* **Exercise brief**: Rewrite the records below, replacing every "computer-use agent" with "desktop automation agent" and keeping the rest unchanged.

Begin Items

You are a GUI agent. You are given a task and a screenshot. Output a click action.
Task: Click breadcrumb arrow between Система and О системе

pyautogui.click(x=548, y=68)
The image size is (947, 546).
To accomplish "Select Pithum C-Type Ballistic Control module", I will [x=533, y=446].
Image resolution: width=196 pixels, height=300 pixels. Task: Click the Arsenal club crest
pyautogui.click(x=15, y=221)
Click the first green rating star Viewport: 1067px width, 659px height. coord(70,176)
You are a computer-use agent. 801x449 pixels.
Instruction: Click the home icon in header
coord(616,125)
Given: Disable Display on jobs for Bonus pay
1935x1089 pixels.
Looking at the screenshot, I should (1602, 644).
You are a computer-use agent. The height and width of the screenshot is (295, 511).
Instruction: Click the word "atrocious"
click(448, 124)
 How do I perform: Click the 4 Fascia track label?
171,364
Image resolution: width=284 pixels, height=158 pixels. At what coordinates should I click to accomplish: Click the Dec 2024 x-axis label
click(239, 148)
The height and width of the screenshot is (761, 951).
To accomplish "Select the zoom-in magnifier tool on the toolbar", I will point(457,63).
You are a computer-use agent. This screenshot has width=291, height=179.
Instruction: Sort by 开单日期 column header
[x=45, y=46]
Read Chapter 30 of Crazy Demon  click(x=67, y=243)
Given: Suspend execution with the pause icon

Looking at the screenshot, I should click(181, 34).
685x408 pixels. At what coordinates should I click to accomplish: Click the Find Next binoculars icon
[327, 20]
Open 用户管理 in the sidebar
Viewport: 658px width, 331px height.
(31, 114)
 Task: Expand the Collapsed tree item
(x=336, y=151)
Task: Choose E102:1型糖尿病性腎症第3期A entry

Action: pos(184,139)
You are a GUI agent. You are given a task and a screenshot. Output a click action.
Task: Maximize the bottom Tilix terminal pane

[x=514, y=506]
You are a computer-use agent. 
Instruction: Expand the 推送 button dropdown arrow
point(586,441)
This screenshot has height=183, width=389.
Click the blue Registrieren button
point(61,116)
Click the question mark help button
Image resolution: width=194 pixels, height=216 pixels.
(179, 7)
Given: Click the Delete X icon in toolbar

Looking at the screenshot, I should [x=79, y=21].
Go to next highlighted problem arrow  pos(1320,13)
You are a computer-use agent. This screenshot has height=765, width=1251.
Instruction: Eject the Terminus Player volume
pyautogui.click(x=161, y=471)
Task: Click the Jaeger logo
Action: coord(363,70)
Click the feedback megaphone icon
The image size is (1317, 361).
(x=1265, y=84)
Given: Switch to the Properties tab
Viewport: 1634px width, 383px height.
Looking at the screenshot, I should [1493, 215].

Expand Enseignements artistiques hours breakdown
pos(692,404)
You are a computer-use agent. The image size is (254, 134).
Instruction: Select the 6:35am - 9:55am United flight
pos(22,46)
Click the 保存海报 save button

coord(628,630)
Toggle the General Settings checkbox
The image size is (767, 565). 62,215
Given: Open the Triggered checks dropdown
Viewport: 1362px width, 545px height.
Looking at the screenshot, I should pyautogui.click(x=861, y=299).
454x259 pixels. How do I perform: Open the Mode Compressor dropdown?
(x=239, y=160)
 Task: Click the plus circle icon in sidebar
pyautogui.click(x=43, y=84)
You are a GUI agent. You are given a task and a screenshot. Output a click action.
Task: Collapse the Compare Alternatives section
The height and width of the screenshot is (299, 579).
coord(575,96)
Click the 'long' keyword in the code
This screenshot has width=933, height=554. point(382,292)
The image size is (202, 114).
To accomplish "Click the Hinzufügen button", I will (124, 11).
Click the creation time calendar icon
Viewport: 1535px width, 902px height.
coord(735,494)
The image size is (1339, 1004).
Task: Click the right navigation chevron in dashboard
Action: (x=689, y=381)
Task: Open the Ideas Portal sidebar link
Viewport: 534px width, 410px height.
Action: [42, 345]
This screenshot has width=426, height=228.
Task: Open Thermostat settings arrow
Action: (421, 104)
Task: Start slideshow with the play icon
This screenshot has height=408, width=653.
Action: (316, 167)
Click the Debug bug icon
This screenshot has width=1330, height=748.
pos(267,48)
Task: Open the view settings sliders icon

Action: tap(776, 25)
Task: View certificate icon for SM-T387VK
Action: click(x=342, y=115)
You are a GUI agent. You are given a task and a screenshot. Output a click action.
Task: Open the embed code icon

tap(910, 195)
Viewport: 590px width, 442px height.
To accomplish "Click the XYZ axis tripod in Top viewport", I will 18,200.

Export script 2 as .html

End Items

* **Solution to this exercise**:
You are a GUI agent. You are given a task and a screenshot. Output a click action.
Task: Click breadcrumb arrow between Система and О системе

pyautogui.click(x=548, y=68)
The image size is (947, 546).
To accomplish "Select Pithum C-Type Ballistic Control module", I will [x=533, y=446].
Image resolution: width=196 pixels, height=300 pixels. Task: Click the Arsenal club crest
pyautogui.click(x=15, y=221)
Click the first green rating star Viewport: 1067px width, 659px height. coord(70,176)
You are a desktop automation agent. 801x449 pixels.
Instruction: Click the home icon in header
coord(616,125)
Given: Disable Display on jobs for Bonus pay
1935x1089 pixels.
Looking at the screenshot, I should (1602, 644).
You are a desktop automation agent. The height and width of the screenshot is (295, 511).
Instruction: Click the word "atrocious"
click(448, 124)
 How do I perform: Click the 4 Fascia track label?
171,364
Image resolution: width=284 pixels, height=158 pixels. At what coordinates should I click to accomplish: Click the Dec 2024 x-axis label
click(239, 148)
The height and width of the screenshot is (761, 951).
To accomplish "Select the zoom-in magnifier tool on the toolbar", I will point(457,63).
You are a desktop automation agent. This screenshot has width=291, height=179.
Instruction: Sort by 开单日期 column header
[x=45, y=46]
Read Chapter 30 of Crazy Demon  click(x=67, y=243)
Given: Suspend execution with the pause icon

Looking at the screenshot, I should click(181, 34).
685x408 pixels. At what coordinates should I click to accomplish: Click the Find Next binoculars icon
[327, 20]
Open 用户管理 in the sidebar
Viewport: 658px width, 331px height.
(31, 114)
 Task: Expand the Collapsed tree item
(x=336, y=151)
Task: Choose E102:1型糖尿病性腎症第3期A entry

Action: pos(184,139)
You are a GUI agent. You are given a task and a screenshot. Output a click action.
Task: Maximize the bottom Tilix terminal pane

[x=514, y=506]
You are a desktop automation agent. 
Instruction: Expand the 推送 button dropdown arrow
point(586,441)
This screenshot has height=183, width=389.
Click the blue Registrieren button
point(61,116)
Click the question mark help button
Image resolution: width=194 pixels, height=216 pixels.
(179, 7)
Given: Click the Delete X icon in toolbar

Looking at the screenshot, I should [x=79, y=21].
Go to next highlighted problem arrow  pos(1320,13)
You are a desktop automation agent. This screenshot has height=765, width=1251.
Instruction: Eject the Terminus Player volume
pyautogui.click(x=161, y=471)
Task: Click the Jaeger logo
Action: coord(363,70)
Click the feedback megaphone icon
The image size is (1317, 361).
(x=1265, y=84)
Given: Switch to the Properties tab
Viewport: 1634px width, 383px height.
Looking at the screenshot, I should [1493, 215].

Expand Enseignements artistiques hours breakdown
pos(692,404)
You are a desktop automation agent. The image size is (254, 134).
Instruction: Select the 6:35am - 9:55am United flight
pos(22,46)
Click the 保存海报 save button

coord(628,630)
Toggle the General Settings checkbox
The image size is (767, 565). 62,215
Given: Open the Triggered checks dropdown
Viewport: 1362px width, 545px height.
Looking at the screenshot, I should pyautogui.click(x=861, y=299).
454x259 pixels. How do I perform: Open the Mode Compressor dropdown?
(x=239, y=160)
 Task: Click the plus circle icon in sidebar
pyautogui.click(x=43, y=84)
You are a GUI agent. You are given a task and a screenshot. Output a click action.
Task: Collapse the Compare Alternatives section
The height and width of the screenshot is (299, 579).
coord(575,96)
Click the 'long' keyword in the code
This screenshot has width=933, height=554. point(382,292)
The image size is (202, 114).
To accomplish "Click the Hinzufügen button", I will (124, 11).
Click the creation time calendar icon
Viewport: 1535px width, 902px height.
coord(735,494)
The image size is (1339, 1004).
Task: Click the right navigation chevron in dashboard
Action: (x=689, y=381)
Task: Open the Ideas Portal sidebar link
Viewport: 534px width, 410px height.
Action: [42, 345]
This screenshot has width=426, height=228.
Task: Open Thermostat settings arrow
Action: (421, 104)
Task: Start slideshow with the play icon
This screenshot has height=408, width=653.
Action: (316, 167)
Click the Debug bug icon
This screenshot has width=1330, height=748.
pos(267,48)
Task: Open the view settings sliders icon

Action: tap(776, 25)
Task: View certificate icon for SM-T387VK
Action: click(x=342, y=115)
You are a GUI agent. You are given a task and a screenshot. Output a click action.
Task: Open the embed code icon

tap(910, 195)
Viewport: 590px width, 442px height.
To accomplish "Click the XYZ axis tripod in Top viewport", I will 18,200.

Export script 2 as .html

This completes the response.